BAF312 (siponimod) is a sphingosine‐1‐phosphate (S1P) receptor modulator in clinical development for the treatment of multiple sclerosis, with faster organ/tissue distribution and elimination kinetics than its precursor FTY720 (fingolimod). Our aim was to develop a tracer to better quantify the penetration of BAF312 in the human brain, with the potential to be labeled for positron emission tomography (PET) or single‐photon emission computed tomography (SPECT). Although the PET radioisotopes 11C and 18F could have been introduced in BAF312 without modifying its structure, they do not have decay kinetics compatible with the time required for observing the drug′s organ distribution in patients. In contrast, the SPECT radioisotope 123I has a longer half‐life and would suit this purpose. Herein we report the identification of an iodinated derivative of BAF312, (E)‐1‐(4‐(1‐(((4‐cyclohexyl‐3‐iodobenzyl)oxy)imino)ethyl)‐2‐ethylbenzyl)azetidine‐3‐carboxylic acid (18, MS565), as a SPECT tracer candidate with affinity, S1P receptor selectivity, overall physicochemical properties, and blood pharmacokinetics similar to those of the original molecule. A whole‐body autoradiography study performed with [14C]MS565 subsequently confirmed that its organ distribution is similar to that of BAF312. This validates the selection of MS565 for 123I radiolabeling and for use in imaging studies to quantify the brain penetration of BAF312.

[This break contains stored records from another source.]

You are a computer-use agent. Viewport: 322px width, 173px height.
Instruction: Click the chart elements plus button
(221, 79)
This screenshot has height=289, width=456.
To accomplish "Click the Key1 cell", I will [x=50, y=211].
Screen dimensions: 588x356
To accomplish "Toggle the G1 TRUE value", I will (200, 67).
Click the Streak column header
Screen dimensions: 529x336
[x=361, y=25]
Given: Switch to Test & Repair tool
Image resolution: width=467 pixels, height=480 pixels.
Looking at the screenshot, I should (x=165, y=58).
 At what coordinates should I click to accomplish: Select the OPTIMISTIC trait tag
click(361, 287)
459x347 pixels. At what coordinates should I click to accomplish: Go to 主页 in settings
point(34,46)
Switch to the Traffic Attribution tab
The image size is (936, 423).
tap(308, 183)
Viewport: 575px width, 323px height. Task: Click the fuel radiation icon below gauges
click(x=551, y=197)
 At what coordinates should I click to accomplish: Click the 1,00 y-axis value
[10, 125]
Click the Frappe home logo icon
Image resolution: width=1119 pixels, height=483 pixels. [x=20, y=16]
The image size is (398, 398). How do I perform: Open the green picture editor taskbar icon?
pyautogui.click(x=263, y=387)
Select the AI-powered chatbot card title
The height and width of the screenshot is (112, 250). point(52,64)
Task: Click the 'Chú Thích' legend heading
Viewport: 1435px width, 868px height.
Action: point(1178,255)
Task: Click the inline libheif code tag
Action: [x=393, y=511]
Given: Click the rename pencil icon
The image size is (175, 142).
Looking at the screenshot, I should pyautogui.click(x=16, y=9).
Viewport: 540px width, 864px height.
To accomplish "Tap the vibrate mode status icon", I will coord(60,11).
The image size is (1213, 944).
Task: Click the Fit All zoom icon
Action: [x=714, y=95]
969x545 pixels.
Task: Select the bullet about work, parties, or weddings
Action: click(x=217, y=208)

PET Imaging of T Cells: Target Identification and Feasibility Assessment

Imaging T cells using positron emission tomography (PET) would be highly useful for diagnosis and monitoring in immunology and oncology patients. There are, however, no obvious targets that can be used to develop imaging agents for this purpose. We evaluated several potential target proteins with selective expression in T cells, and for which lead molecules were available: protein kinase C isozyme θ (PKC θ), lymphocyte‐specific protein tyrosine kinase (Lck), zeta‐chain‐associated protein kinase 70 (ZAP70), and interleukin‐2‐inducible T‐cell kinase (Itk). Ultimately, we focused on Itk and identified a tool molecule with properties suitable for in vivo imaging of T cells: (5aR)‐5,5‐difluoro‐5a‐methyl‐N‐(1‐((S)‐3‐(methylsulfonyl)phenyl)(tetrahydro‐2H‐pyran‐4‐yl)methyl)‐1H‐pyrazol‐4‐yl)‐1,4,4a,5,5a,6‐hexahydrocyclopropa[f]indazole‐3‐carboxamide (23). Although it does not have the optimal profile for clinical use, this molecule indicates that it might be possible to develop Itk‐selective PET ligands for imaging the distribution of T cells in patients.